Tools for loading dictionaries with various phonecodes (IPA, Callhome, X-SAMPA, ARPABET, DISC=CELEX, Buckeye), for converting among those phonecodes, and for searching those dictionaries for word sequences matching a target.

Project description

phonecodes

This library provides tools for converting between the International Phonetic Alphabet (IPA) and other phonetic alphabets used to transcribe speech, including Callhome, X-SAMPA, ARPABET, DISC/CELEX and Buckeye Corpus Phonetic Alphabet. Additionally, tools for searching mappings between phonetic symbols and reading/writing pronounciation lexicon files in several standard formats are also provided.

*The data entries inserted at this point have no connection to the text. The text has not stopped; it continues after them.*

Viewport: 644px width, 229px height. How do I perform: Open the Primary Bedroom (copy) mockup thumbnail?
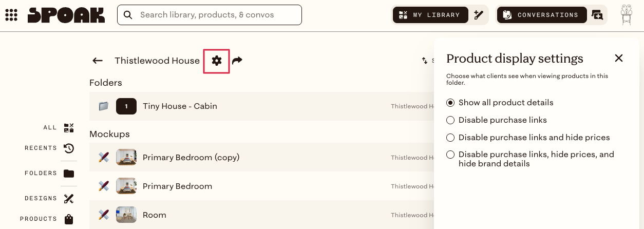(x=126, y=157)
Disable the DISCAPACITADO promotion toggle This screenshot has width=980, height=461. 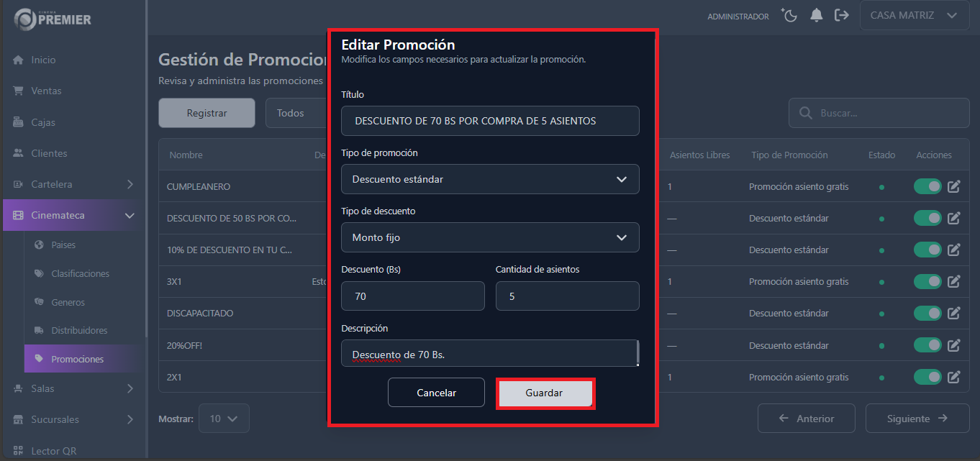point(927,313)
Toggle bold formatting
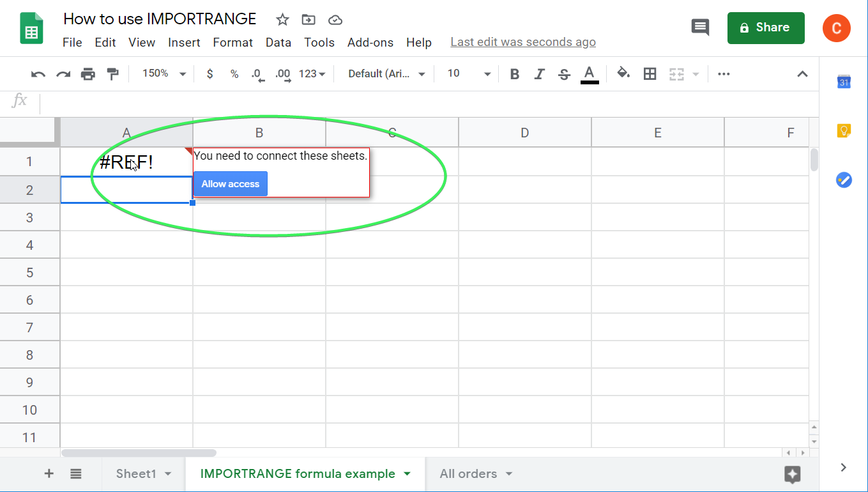Screen dimensions: 868x492 point(514,74)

These functionalities are useful for processing data for automatic speech recognition, text to speech, and linguistic analyses of speech.

Setup and Installation

Install the library by running pip install phonecodes with python 3.10 or greater. It probably works with earlier versions of python, but this was not tested.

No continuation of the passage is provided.